映画『決闘高田の馬場』

決闘高田の馬場

 4日は二十四節気のひとつ立春だった。今日も最低気温が氷点下で冷え込む。
 しかし、日が長くなり晴れて陽射しは強い。乾燥した天気だ。
 蕪村の句に、「日の光今朝(けさ)や鰯(いわし)のかしらより」。*1
 「名作映画 マキノ雅弘監督特集」が二月、三月と二ヵ月にわたって映像文化ライブラリーで開催される。
 
 初日の今日だが、マキノ雅弘稲垣浩監督の映画『決闘高田の馬場』(「血煙高田馬場」改題短縮版)(1937年、日活、50分、白黒)を観た。

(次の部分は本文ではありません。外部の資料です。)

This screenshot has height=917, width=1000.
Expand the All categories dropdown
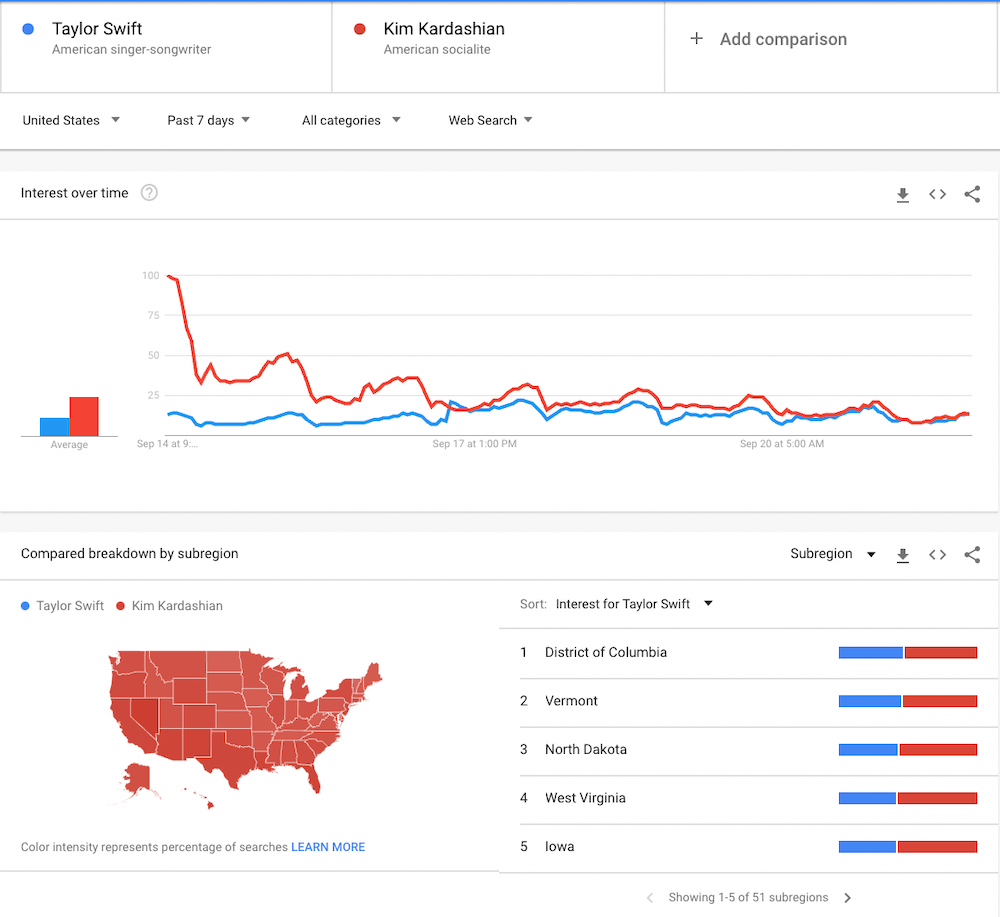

 育て親の叔父の忠告も聞かずに、飲んだくれて自堕落な生活を送っている安兵衛。
 その叔父が御前試合で勝ったことで恨みをかい、相手から果し合い状を受け取る。
 決闘場所は高田馬場。飲んだくれていたために、叔父が一人で決闘に出かけたことを遅れて安兵衛は知る。これは一大事と奮起し、阪東妻三郎が演じる堀部(中山)安兵衛が駆けつける。
 急いで駆けつけるシーンはモンタージュで見せる。疾走感がよく出ている。
 高田馬場での乱闘場面で群集がはやし立て熱狂するシーンの躍動感がすごい。
 登場人物の軽妙なセリフのやり取りに味がある。武士の娘が安兵衛に惚れるシーンがいい。